The dynamics and social organization of innovation in the field of oncology/Stochastic block models

Summary edit

Block models are generative models that create networks from groups (blocks) of nodes by prescribing specific patterns of connection between each of the groups. It can, for example, describe assortative patterns - things that go together, usually called "communities" - but is not limited to them, enabling descriptions that are richer than mere proximity.

Block models can be formulated as stochastic models, prescribing probabilities for nodes in each group to connect to nodes in other groups. From these probabilities one can sample entire networks. Any network, therefore, will have some probability of being sampled from that model. Some networks will be more likely to be sampled - those whose connectivity patterns align with the model's - other will be less likely to be sampled from that specific model.

Thus, given a network, one can inverse the above procedure and, instead of generating a network from a model, search within a family of models or a model's parameters - the groups it proposes - which model or set of parameters is more likely to have given birth to the network at hand. By the very nature of block models, once this is done, it provides a classification of the network's nodes in groups according to their connectivity pattern.

This inversion from "model to network" towards "network to model" proceeds by searching for models that minimize the amount of information necessary to describe the entire network given the model, plus the model itself. That is, the information about the parameters of the model, plus the information about the details of the network that were not taken into account by the model with those parameters. This total information is called the description length of a model for some network. Two qualities of this procedure are that it is non-parametric, in the sense that parameters are inferred from data, and that it distinguishes noise from signal, thus avoiding over-fitting the model. It reflects a goal of seeking explanations to phenomena that balance the fit on the data with the complexity of the explanation, in a quantitatively precise way.

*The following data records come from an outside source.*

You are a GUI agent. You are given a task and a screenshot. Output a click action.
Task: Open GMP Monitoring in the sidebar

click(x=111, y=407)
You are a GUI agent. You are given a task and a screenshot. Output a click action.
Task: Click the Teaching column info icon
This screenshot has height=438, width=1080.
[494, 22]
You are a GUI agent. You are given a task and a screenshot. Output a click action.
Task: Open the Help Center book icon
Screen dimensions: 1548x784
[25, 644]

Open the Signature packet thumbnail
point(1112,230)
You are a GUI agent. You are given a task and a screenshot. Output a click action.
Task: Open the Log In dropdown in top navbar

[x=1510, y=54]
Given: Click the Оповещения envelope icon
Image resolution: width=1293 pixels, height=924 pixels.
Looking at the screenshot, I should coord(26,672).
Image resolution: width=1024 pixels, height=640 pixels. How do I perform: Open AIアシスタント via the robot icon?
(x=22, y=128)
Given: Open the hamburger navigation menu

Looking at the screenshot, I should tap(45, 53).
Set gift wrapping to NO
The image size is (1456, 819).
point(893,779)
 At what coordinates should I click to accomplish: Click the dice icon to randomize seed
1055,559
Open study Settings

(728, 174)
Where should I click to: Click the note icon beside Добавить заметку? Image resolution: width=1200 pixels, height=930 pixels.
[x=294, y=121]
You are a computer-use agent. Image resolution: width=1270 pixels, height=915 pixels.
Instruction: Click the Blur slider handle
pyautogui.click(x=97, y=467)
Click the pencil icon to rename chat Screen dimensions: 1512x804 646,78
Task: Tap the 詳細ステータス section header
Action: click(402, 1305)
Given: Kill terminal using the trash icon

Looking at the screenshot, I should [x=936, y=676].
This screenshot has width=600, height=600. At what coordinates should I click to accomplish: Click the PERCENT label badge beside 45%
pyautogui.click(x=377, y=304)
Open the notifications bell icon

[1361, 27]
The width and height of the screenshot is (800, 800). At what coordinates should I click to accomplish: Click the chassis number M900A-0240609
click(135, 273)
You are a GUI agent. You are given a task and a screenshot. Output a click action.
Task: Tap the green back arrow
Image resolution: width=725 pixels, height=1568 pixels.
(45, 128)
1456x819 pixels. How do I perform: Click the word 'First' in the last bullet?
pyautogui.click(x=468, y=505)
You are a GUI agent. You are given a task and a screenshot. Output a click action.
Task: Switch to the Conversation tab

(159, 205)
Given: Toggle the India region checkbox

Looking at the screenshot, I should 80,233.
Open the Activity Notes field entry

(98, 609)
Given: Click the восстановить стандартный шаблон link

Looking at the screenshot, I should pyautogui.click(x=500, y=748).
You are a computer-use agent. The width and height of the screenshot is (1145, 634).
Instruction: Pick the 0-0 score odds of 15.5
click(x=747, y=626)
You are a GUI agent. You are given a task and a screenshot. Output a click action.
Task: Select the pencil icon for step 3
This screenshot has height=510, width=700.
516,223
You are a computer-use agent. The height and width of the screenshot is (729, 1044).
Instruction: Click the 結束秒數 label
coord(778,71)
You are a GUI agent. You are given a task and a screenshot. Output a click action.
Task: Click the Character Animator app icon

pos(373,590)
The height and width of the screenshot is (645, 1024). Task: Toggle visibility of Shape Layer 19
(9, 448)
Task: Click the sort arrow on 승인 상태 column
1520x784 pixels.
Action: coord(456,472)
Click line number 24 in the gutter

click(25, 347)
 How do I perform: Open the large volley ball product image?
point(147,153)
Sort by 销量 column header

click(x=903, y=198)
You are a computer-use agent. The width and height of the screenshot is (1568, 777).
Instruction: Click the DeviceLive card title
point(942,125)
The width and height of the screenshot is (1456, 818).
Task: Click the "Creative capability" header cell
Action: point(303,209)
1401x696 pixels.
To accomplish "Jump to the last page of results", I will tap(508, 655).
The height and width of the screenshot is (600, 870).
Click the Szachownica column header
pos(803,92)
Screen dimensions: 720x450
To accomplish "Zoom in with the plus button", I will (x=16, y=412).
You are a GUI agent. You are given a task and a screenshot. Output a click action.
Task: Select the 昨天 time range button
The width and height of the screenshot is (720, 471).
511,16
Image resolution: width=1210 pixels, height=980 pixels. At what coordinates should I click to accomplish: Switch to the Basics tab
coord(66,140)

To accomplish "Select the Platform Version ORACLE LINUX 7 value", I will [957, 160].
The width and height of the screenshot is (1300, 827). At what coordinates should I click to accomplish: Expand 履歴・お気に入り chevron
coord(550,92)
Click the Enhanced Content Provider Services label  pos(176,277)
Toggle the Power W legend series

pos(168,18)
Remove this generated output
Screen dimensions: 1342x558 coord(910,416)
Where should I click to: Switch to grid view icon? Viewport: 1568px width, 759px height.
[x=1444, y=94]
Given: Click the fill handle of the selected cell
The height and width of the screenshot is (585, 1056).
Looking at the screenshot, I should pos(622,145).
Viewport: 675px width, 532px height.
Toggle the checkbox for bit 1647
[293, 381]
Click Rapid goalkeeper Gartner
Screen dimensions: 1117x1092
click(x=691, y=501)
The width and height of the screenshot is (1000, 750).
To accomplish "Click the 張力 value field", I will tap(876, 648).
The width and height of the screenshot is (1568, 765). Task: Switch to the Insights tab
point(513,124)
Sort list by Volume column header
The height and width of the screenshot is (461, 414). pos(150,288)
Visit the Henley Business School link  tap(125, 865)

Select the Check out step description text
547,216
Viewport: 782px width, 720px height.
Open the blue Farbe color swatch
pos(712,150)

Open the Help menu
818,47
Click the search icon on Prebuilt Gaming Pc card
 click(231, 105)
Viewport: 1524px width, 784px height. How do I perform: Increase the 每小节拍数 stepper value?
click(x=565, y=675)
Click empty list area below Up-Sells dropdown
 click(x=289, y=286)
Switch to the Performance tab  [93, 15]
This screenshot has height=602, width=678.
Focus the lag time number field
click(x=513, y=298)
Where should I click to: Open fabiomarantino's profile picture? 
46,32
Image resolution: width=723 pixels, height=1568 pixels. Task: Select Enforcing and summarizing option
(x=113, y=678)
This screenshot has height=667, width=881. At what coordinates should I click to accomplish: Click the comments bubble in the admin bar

It should be noted that earlier block models were quite restrictive, having groups of fixed degree and a predetermined number of groups. Today there are extensions that allow for the degree sequence in each group to be taken into account, for the existence of overlapping groups, as well as to derive the number of groups from the data, or provide a nested (hierarchical) structure of blocks. This means you not only learn the groups, but you learn how the groups are grouped themselves in a meta-network, and so on (meta-meta-network!), until you end up with a single group at the root.